# Shower Mixer Tap replacement - Starfire



## 100769 (Aug 29, 2006)

Hi all, 

Has anyone had any experience of replacing the shower mixer hot/control unit. Ours is leaking and I have taken the MH in for a hab check and for the unit to be replaced.

At first glance it appears as though replacing the unit may be a major job involving some fairly serious dismantling of the shower room to get at the back of the control unit.

To be fair, the company doing the hab check and the work are going to contact Autocruise After Care Techy people for advice before they start work but I wondered if anyone had experienced the same problem?

Keith & Viv


----------



## Detourer (May 9, 2005)

I had a major leak from the shower mixer tap a few months ago. Managed to get it off/out and found one the useless push-fit connections was leaking. And also realised that the unit was in fact "Crome" [spelling?] plastic rubbish. No chance of a like-for-like replacement down here is Spain and I didn't have time...........off on another tour. A few mins in Leroy Merlins, our version of B&Q, and I found a "Real" mixer that fitted the hole perfectly, just needed a MH to domestic size pipe adaptor.
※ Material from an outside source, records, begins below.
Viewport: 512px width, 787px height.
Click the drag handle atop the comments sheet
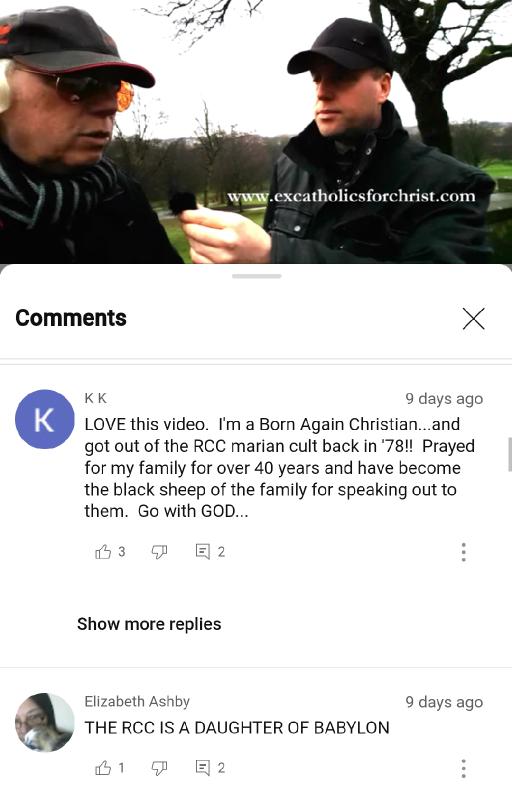click(257, 276)
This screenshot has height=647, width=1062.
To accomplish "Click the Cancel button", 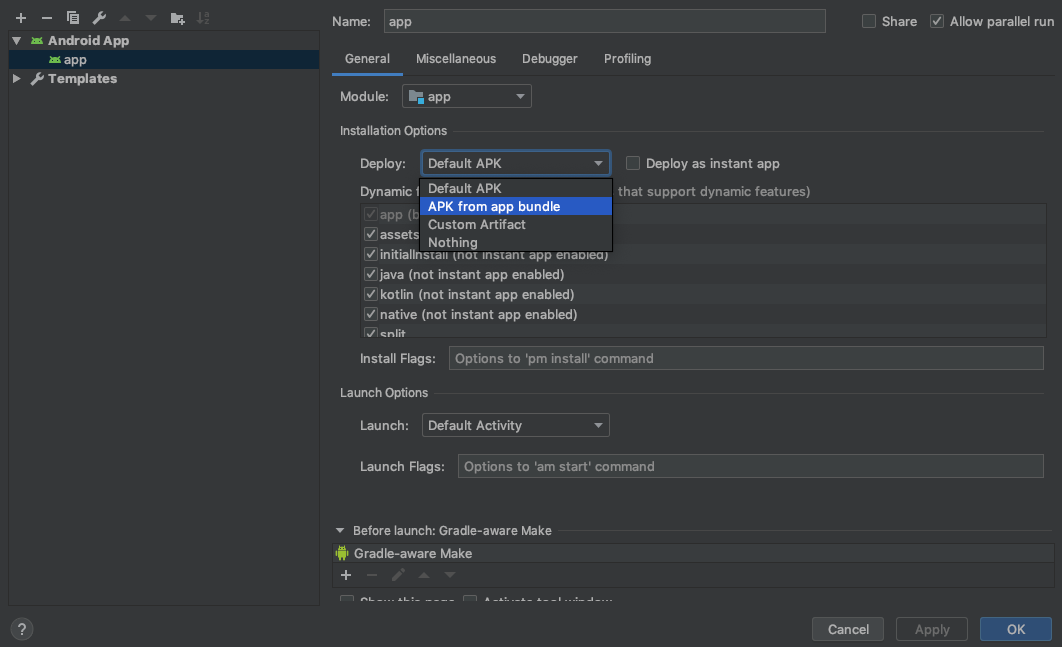I will pos(848,629).
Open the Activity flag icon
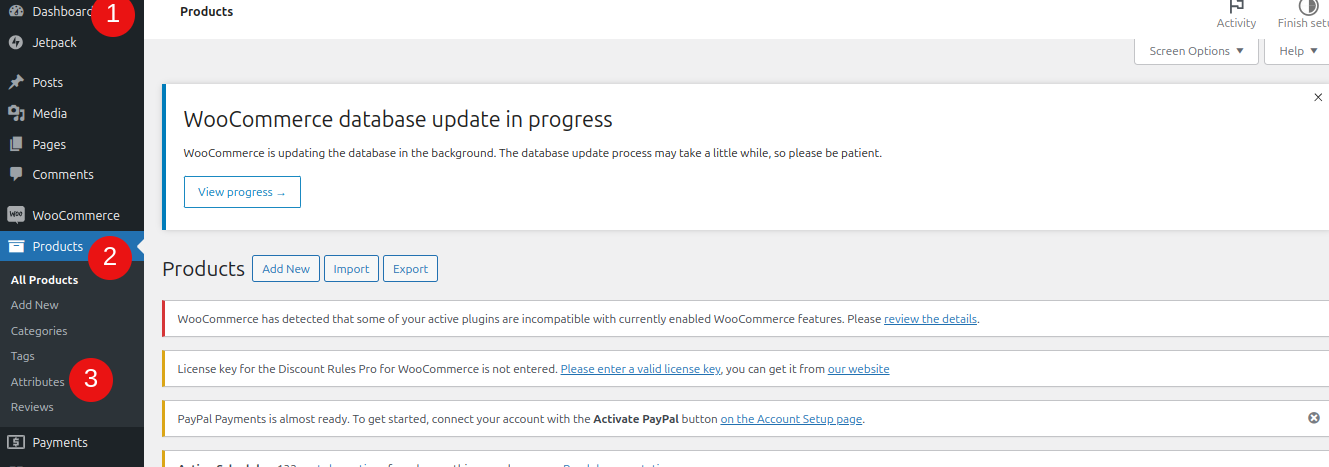Viewport: 1329px width, 467px height. click(x=1236, y=6)
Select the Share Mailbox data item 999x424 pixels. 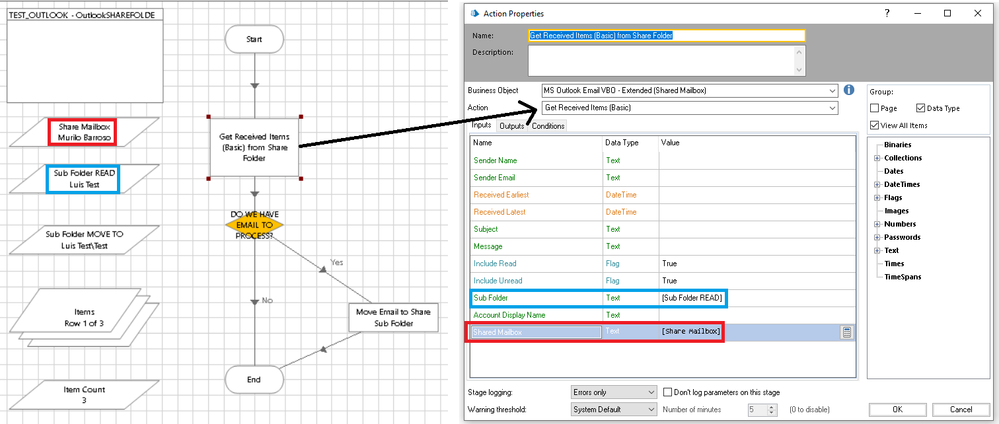(x=82, y=131)
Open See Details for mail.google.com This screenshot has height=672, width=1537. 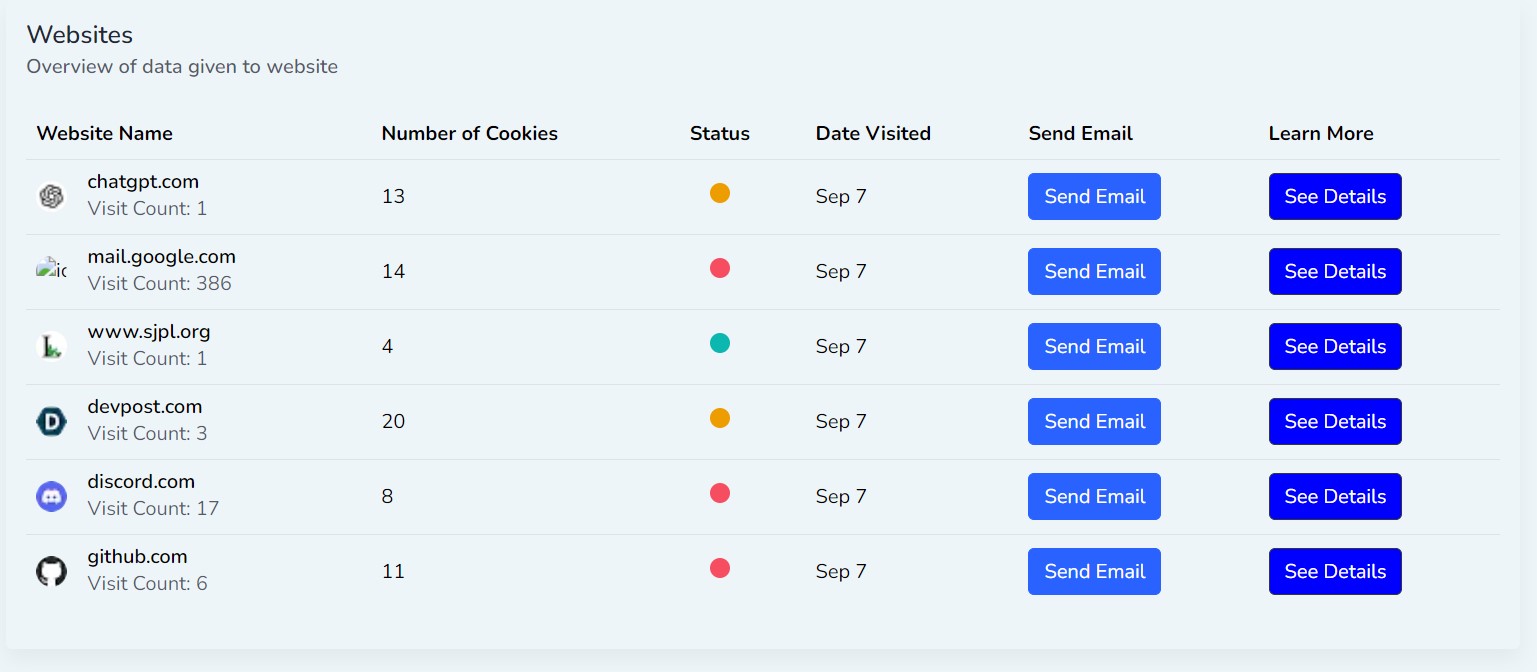1335,272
Perfect and better.


----------



## 100769 (Aug 29, 2006)

Ray,

Thanks for your reply.

Fortunately, the company carrying out the work have managed to solve the problem with the tap without needing to strip out the whole of the shower room - a result for them and us !!

I am told that the later design of Autocruise has addressed this issue and they have redesigned the shower room to allow easier access to the tap and the connections.

Keith


----------